Pirate is three months old and at night he sleeps swaddled in a co-sleeper bassinet about two feet from my face. I like it this way. I like to hear him breathe. I like that big sigh babies make when they're drifting off into a deeper sleep. I like rolling over in the morning and seeing his sweet little eyes blinking back at me. He doesn't cry when he wakes, so I never know how long he's been staring at the bed or the ceiling, waiting for one of us to look at him.
I feel like I could comfortably sleep with my baby within arms reach until the end of time. The Gorilla, however, is ready to move him on down the all. Federal Express, no signature needed. I understand his point, especially now that Pirate is sleeping through the night, from about 11pm to 8am. The reasoning for keeping him in the room with us at all was to make night feedings more convenient. And now there are no more night feedings. But I'm not ready.

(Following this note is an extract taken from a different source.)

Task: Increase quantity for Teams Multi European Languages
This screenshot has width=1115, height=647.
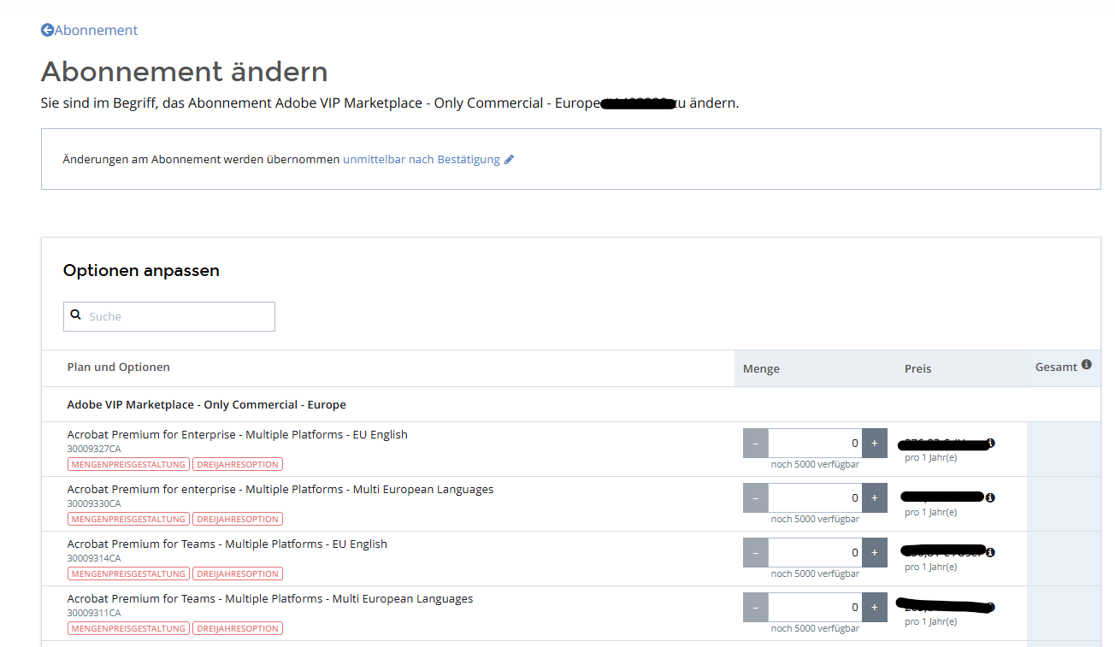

We moved Pigtail to the big crib when she was even younger than Pirate is now. She wasn't even sleeping through the night yet, and I was definitely happy to reclaim our adult space. But with Pirate, I know it just may be the last time that there is a sleeping baby's breath so close to me in the wee hours. Maybe not, but maybe. Probably.
There are so many things that are precious and monumental about your first child, things that might get lost with the second one. Unless the second one is also your last. And then a whole different set of things seem precious and monumental.
Pigtail has taken to her big girl bed in her big girl room like a champ. So now, there truly is no reason for Pirate not to follow her down the hall. Except for my wimpy heart. I know it's got to happen soon. But I plan to keep begging The Gorilla for just a few more days...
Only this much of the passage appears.